Rivista Persona

Il tempo della poesia, la pazienza del poeta: il mio incontro con Giuseppe Limone

di Giuseppe Limone

di Giuseppe Bagno

Ho conosciuto Giuseppe Limone come poeta prima che come filosofo e pensatore. Avevo 14 anni e mi trovai tra le mani un suo libro di poesie con una sua dedica molto speciale: «A Giuseppe che spero di reincontrare».

Sembrava un monito di speranza, un’attestazione di fiducia nei miei confronti.

Mi ricordo che a quei tempi avevo da poco iniziato a scrivere poesie: piccole liriche, che spesso lasciavo qua e là impresse su fogli di carta volanti, che spesso e volentieri perdevo. Quella dedica, però, fu per me il seme di una stima e di un’amicizia che col tempo, crescendo, avrebbe potuto germogliare, un confronto tra il maestro e un allievo, dove però il maestro in modo garbato si metteva a disposizione del suo allievo.

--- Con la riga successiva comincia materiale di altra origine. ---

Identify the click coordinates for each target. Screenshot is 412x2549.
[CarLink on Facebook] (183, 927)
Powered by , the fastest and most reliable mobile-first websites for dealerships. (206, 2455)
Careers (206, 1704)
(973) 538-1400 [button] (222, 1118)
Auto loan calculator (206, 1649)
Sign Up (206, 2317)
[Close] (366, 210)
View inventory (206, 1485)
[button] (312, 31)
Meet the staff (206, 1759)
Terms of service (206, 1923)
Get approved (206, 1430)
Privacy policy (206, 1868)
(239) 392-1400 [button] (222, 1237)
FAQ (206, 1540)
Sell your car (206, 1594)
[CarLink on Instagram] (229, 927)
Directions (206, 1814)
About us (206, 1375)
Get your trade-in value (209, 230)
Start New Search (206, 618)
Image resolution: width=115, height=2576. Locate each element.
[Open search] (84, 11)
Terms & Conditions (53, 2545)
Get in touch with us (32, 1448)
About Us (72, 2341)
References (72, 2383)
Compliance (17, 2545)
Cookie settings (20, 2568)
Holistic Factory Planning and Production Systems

Sono passati quasi dodici anni e ancora adesso conservo gelosamente la mia preziosa copia autografata di quella raccolta.

Quelle pagine costituiscono per me non solo un ricordo, ma una fonte di ispirazione continua a cui poter attingere, perché come lui stesso mi disse, in un altro dei nostri tanti momenti di contatto che si sono succeduti in questi anni, «un testo irradia una testimonianza di chi si è sepolto in quella scrittura».

Giuseppe Limone si era sepolto in se stesso per poter un giorno far brillare le sue liriche che per anni avevano vissuto nel buio.

Ed è stato così che, in occasione della lunga kermesse di omaggio alla sua figura di uomo, di filosofo, oltre che di poeta, scelsi di leggere una sua poesia d’amore, Non so, che racconta del tentativo timido di un uomo di confessare il suo amore a una donna lontana e irraggiungibile. Quella poesia per me rappresenta il culmine della cultura e della vita di una persona che si dà all’oggetto desiderato in tutto e per tutto, in maniera incondizionata.

E io, un po’ come lui, mi ero sepolto nelle sue poesie per attingere da esse conforto e ispirazione.

Il tutto fatto sempre con pazienza e con spirito compassato, perché come dice sempre il buon Professore: «alle volte per scrivere anche un solo verso buono ci vogliono vent’anni, ci vuole pazienza», quella stessa pazienza che purtroppo molti giovani oggi non hanno o credono di non avere.

Ci vuole tempo per ogni cosa…, soprattutto per la bellezza.